Tandis que je sors mon bloc-notes, il se saisit de l'iPhone qu'en arrivant j'ai posé sur la table pour enregistrer l'entretien. Le voyant glisser l'appareil dans la poche intérieure de sa veste, je lui fais remarquer que c'est le mien. « Ah, pardon, je voulais faire de l'ordre, je veux toujours faire de l'ordre... » C'est son sujet, l'ordre. Ses livres démontrent mieux que n'importe quelle leçon de discipline combien la rigueur peut supporter - au propre comme au figuré - l'épanouissement créatif. « Pas de première phrase sans la dernière, certifie notre bâtisseur d'histoires. Dans mon genre d'écriture, il faut savoir exactement où on va. Si ce n'est pas bien construit, ça semble être construit. » Avec Melody, tout juste sorti chez Phébus, on touche au grand art. On croit que c'est un roman sur l'amour, mais c'est un roman sur les histoires que l'on (se) raconte, à soi-même et aux autres. Il n'y a pas des gentils et des méchants, il n'y a que des êtres qui s'arrangent avec la vérité, l'amour, le désamour, le goût de l'argent et du paraître. Jusqu'à la toute dernière ligne de ce page-turner vertigineux, la vérité n'est pas celle que l'on croit... Mais chuuuut, Martin Suter nous a fait promettre d'en dire le moins possible.

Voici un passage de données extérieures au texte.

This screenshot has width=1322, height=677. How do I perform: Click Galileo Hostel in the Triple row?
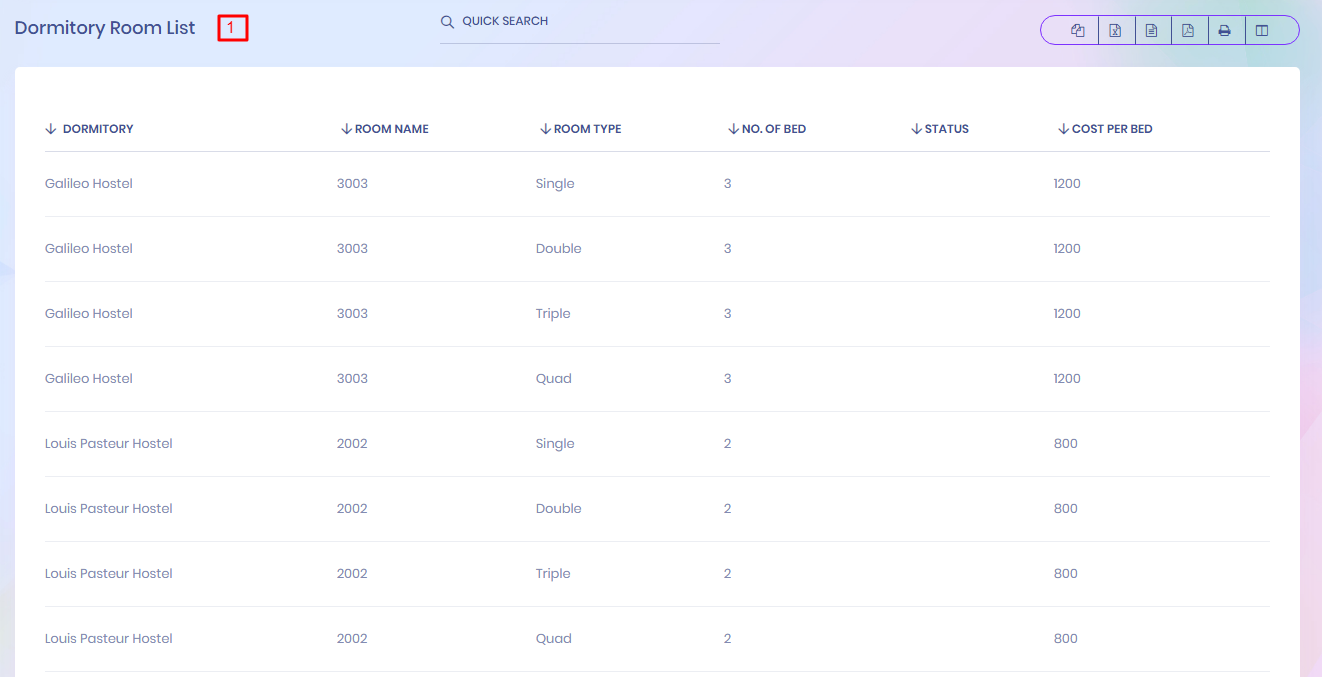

Soit donc Peter Stotz, 84 ans, riche et éminent homme de pouvoir - au point que le monde du business a inventé le verbe « stotzer » pour signifier « exercer son influence en coulisse » - qui vit dans une grande maison-mausolée hantée par une certaine Melody, jeune libraire qui se volatilisa quelques jours avant leur mariage - il y a quarante ans. La mystérieuse disparue est partout : sur les murs, sur les lèvres du personnel de la Villa Aurora comme sur celles du maître de céans. Le livre s'ouvre avec l'arrivée dans la maison de Tom Elmer, jeune juriste zurichois surdiplômé mais sans emploi dont le père s'est suicidé après avoir fait faillite et auquel Stotz fait signer, pour un gros salaire, un contrat de travail non résiliable d'un an. Huis clos oblige, Tom est prié d'occuper l'appartement d'invité et de partager ses repas avec un Stotz d'autant plus bavard qu'il est au seuil de la mort. Ce qui donne lieu à des monologues du vieil homme presque aussi exquis que les plats concoctés par Mariella - que Suter s'amuse à nous décrire par le menu - et les divers alcools servis par Roberto jusqu'à l'enivrement. La mission qu'un Stotz soucieux de l'image qu'il laissera à la postérité a confiée à l'avocat: « Classer et... enjoliver un peu mes papiers. » Dit autrement : Tom est « l'homme de la mise en ordre », selon l'expression de l'ancienne assistante personnelle de Stotz. L'ordre, encore...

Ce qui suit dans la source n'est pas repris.